第二章 -堕天- ⑰
そして、よりにもよって、ルーシーまでもがリーシャのために口を閉ざしていたのだ。
なんて皮肉な話だ。どちらも友人を想い合える優しい心の持ち主で、互いが互いを大切に思い合っているために、この二人が相容れることはきっとないんだ。
「……そっか」
吹っ切れたように呟いて、リーシャがルーシーの胸から離れた。
涙で赤く腫れた目元には、三日月。
小さくて、儚げな微笑み。
リーシャは涙を拭いて立ち上がると、そのまま地下空間の中央へと歩き、白い台座の前で立ち止まった。
そして、最後の問いかけ。
「どうしても、天界に行くって意志は変わらないんだな?」
ルーシーが首肯する。
「それだけの覚悟があるんだな」
首肯。
「……わかったよ」
「え?」
「アンタがそこまで言うなら、もう止めない。
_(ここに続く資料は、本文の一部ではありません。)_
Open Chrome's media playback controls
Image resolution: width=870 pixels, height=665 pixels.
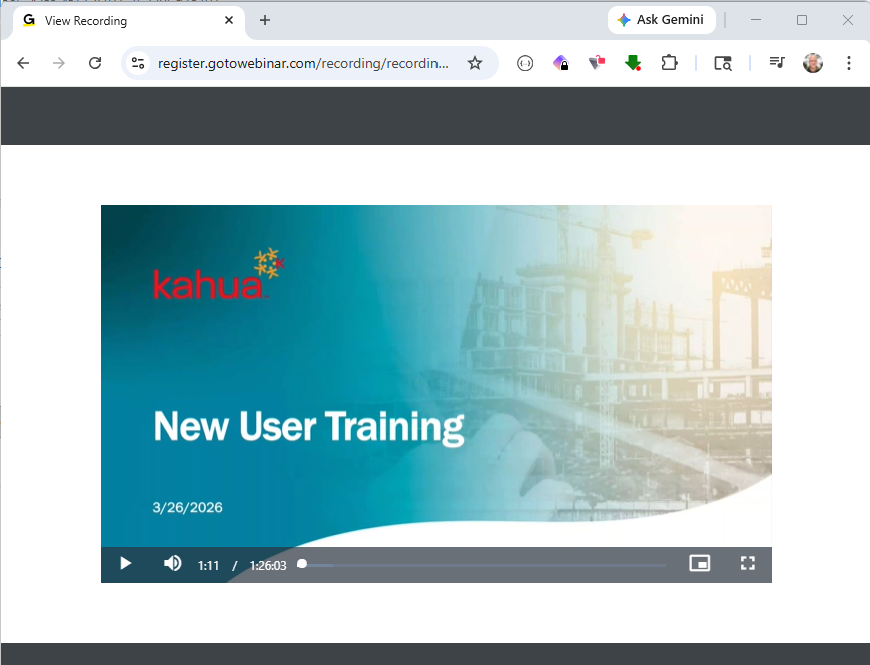pyautogui.click(x=777, y=62)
いや、もう止められないってのが正直なとこかな。だからさ、あたしに残された最後の選択肢を用意するだけだ」
リーシャは両手を広げて、無防備な姿勢をルーシーに晒す。
「もしこのままあたしを振り切って行くってなら――」
リーシャは笑った。
柔らかく、明るく、優しい笑顔。
おそらく、これが彼女本来の笑顔――
そんな笑顔で、
「あたしを、殺して行け」
リーシャはとんでもない条件を突き付けてきた。
「なっ――!」
僕とルーシーの驚愕が重なる。
「悪ぃな、ルーシー。実はさっき、一つだけ嘘を付いた。今なら王にバレずに戻れるっつったけどさ、実はあたしは王の命令を受けてきたんだ。あんたが素直に説得に応じるようなら、あんたへのお咎めをなしにしてもらう条件付きでね」
「そ、そんな……」
「だからあたしはアンタを連れ帰る必要があった。けど、覚悟だけは一人前にあるみたいだからね。説得でも力づくでも応じないなら、殺す以外にあたしは他の方法を知らない。でもそれは本末転倒だからな、それも出来ない」
つまり――リーシャにはルーシーを止めることが出来ない。
「魔界にのこのこ手ぶらで帰れば、あたしは王の命令を遂行できなかったばかりか、王に交換条件を飲ませた無礼者だ」
乾いた笑みが、リーシャの口から漏れる。
「わかるか? 自分の管理下にある堕天使を外に逃がし、本来救われることのないそいつを救うための条件を王に無理やり飲ませておきながら、何も出来ずに帰って来た純粋魔族が、並大抵の処罰で済むはずがないのさ」
ルーシーは何も言わない。完全に言葉を失っていた。